This quasi-religious doctrine, established in 1513, authorized the Spanish to subjugate Native Americans and force them to abandon their own faiths. According to the document, meant to be read by conquistadors to the local Indian people, failing to submit would have dire consequences: “We will take you and your wives and children and make them slaves, and as such we will sell them, and will dispose of you...and will do to you all the harm and evil we can.”
“It was their traditions, their cultures, the spirituality, their languages—thus their very existence—which were now under assault,” Ghahate said. Unlike the Spaniards’ dogmatic scriptural tenets and doctrines, Pueblo peoples believed that “all things living and inanimate are connected, are part of a big cosmic cyclical construct that has no beginning nor end. We as human beings are merely just a part of it.”

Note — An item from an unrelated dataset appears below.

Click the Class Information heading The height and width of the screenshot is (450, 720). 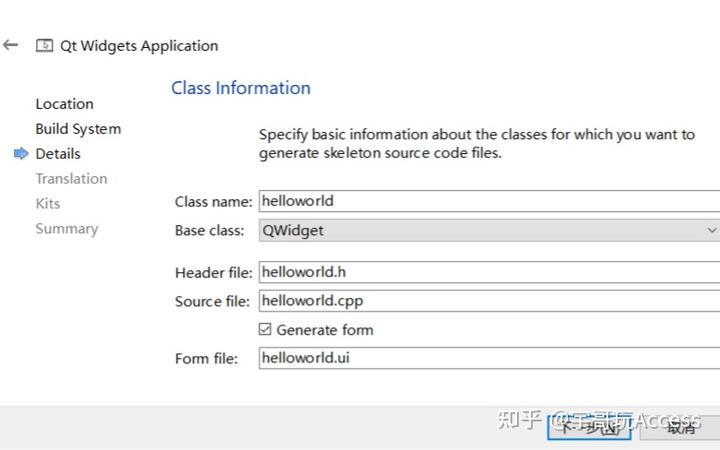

(photo-Statue of Po’pay at NSHC)
The Revolt Took Extraordinary Coordination—and Knotted Ropes
In 1675, Po’pay and his followers met at Jemez Pueblo to discuss the Spanish encroachments on their lands, raids by their Apache and Navajo enemies and a drought, which the people thought could be ended by a return to traditional ceremonies and practices.
“In Pueblo thought and culture, when religion is suppressed, the natural order of life is disrupted,” wrote Ohkay Owingeh member Matthew Martinez, meaning “a threat to the livelihood of the people.”
Yet the Spanish outlawed traditional practices. Po’pay and 46 other Pueblo leaders were convicted of sorcery for continuing them; three were hung in public, one leader hanged himself in jail rather than face the same fate. Po’Pay was among those publicly flogged.
On his release, Po’pay went into hiding at Taos Pueblo, far to the north. From there, he spent four years organizing a rebellion that would involve almost all of the dozens of Pueblo communities scattered around the region. Secrecy was paramount. By some accounts, Po'Pay was said to have killed his own son in-law, who he suspected of treachery, to keep the plan secret.